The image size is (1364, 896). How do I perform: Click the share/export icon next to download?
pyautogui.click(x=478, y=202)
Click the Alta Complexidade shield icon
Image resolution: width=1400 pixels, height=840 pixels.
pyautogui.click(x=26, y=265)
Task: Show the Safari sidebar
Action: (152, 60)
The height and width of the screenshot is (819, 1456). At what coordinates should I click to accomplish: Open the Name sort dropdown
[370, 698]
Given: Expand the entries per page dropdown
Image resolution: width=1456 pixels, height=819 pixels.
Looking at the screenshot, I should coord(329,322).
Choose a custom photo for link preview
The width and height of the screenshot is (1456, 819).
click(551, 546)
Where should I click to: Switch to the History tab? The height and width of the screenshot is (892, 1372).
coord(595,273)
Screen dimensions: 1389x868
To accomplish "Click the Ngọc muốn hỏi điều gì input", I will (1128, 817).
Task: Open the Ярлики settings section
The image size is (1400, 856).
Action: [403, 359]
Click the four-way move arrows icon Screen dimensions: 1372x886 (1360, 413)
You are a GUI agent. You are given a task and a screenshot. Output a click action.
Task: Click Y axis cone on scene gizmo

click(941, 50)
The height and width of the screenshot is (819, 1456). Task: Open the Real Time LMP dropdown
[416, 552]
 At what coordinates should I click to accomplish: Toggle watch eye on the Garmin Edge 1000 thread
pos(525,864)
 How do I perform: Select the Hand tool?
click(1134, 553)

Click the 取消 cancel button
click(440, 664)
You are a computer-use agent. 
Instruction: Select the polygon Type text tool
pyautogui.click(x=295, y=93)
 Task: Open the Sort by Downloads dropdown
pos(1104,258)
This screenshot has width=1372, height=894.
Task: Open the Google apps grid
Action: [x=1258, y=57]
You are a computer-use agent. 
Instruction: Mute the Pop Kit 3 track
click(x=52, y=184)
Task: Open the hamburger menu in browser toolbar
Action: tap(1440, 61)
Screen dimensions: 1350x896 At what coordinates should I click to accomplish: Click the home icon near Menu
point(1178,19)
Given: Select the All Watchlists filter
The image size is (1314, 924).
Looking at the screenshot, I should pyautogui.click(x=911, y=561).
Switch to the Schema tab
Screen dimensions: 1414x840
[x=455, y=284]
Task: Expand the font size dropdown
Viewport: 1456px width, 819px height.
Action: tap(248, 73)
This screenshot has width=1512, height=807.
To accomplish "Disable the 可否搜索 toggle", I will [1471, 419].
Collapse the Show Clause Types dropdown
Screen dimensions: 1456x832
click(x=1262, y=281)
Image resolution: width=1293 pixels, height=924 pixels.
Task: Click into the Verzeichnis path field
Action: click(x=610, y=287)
:::::
### What is needed
Copy from the line with "Task: Expand the font size dropdown" to the final line of the records, inclusive, and add nothing else.

### Exercise response
Task: Expand the font size dropdown
Viewport: 1456px width, 819px height.
Action: tap(248, 73)
This screenshot has width=1512, height=807.
To accomplish "Disable the 可否搜索 toggle", I will [1471, 419].
Collapse the Show Clause Types dropdown
Screen dimensions: 1456x832
click(x=1262, y=281)
Image resolution: width=1293 pixels, height=924 pixels.
Task: Click into the Verzeichnis path field
Action: click(x=610, y=287)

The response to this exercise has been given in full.